Posted Nov 13, 2003 10:18 UTC (Thu) by jonth (guest, #4008) [Link] (1 responses)

And while we're at it, let's all speak Esperanto - English is inherently irregular, open to misunderstanding and difficult to learn. Look how easily lawyers can twist English to their own ends: it must be bad ;-)

I write low level software for very small embedded systems (mobile phones, to be precise); for the time being there is no alternative to C as an efficient, highly portable high level language for these devices. It is the lingua franca of the low level computing world: it's the first compilable language made available for almost every new processor. For anything that gets reasonably close to hardware, there just isn't any choice to C. (Even C++ is a stretch too far in this case.) Java for a device driver? Don't make me laugh.

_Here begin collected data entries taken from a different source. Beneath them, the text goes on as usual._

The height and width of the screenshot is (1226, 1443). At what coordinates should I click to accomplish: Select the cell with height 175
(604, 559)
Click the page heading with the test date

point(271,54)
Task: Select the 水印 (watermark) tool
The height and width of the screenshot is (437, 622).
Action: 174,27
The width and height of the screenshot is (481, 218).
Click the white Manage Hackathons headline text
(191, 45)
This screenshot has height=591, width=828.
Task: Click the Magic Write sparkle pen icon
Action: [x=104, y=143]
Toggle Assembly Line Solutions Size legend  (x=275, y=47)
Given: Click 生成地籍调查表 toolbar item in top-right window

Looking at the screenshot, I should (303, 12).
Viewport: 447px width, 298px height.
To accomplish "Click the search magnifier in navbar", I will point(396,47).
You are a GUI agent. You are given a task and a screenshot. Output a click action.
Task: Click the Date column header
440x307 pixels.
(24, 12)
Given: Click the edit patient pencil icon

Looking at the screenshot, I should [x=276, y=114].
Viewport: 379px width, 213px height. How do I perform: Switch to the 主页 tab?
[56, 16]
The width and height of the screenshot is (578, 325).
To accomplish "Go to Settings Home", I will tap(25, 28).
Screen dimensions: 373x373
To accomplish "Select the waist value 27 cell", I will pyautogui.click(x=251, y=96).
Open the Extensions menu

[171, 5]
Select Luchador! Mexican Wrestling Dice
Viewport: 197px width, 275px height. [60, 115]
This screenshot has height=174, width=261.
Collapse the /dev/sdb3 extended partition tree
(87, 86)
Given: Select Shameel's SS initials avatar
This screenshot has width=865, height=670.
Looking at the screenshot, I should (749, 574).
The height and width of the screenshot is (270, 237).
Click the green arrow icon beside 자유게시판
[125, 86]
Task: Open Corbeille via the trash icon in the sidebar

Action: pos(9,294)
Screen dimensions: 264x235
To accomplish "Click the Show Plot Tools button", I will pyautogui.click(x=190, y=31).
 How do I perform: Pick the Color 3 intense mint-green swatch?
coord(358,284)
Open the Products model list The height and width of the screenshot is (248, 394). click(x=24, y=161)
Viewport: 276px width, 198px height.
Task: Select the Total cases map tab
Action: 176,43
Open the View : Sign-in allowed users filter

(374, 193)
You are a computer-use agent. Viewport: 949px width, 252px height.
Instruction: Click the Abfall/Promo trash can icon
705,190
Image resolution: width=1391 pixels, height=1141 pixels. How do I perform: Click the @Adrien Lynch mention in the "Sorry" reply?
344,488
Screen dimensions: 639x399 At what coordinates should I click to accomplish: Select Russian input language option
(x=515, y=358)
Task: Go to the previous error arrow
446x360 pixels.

The Linux kernel is itself written in C, and it's pretty secure. It's not perfect (nothing is), but for something that complicated, it's damn good. It got that way not because of the language in which it's written, but the process by which it's written. Trusting a language to be "inherently secure" is damn dangerous. Ask any Java developer.

cheers,

Jonth

The upcoming security fight

Posted Nov 14, 2003 2:29 UTC (Fri) by brouhaha (subscriber, #1698) [Link]

I respectfully disagree. I have written code in Ada and Modula 3 for small embedded systems, and it worked just fine. I didn't find any area in which they were deficient as compared to C. But the compiler was able to catch errors that would only have been found at runtime if I'd used C instead.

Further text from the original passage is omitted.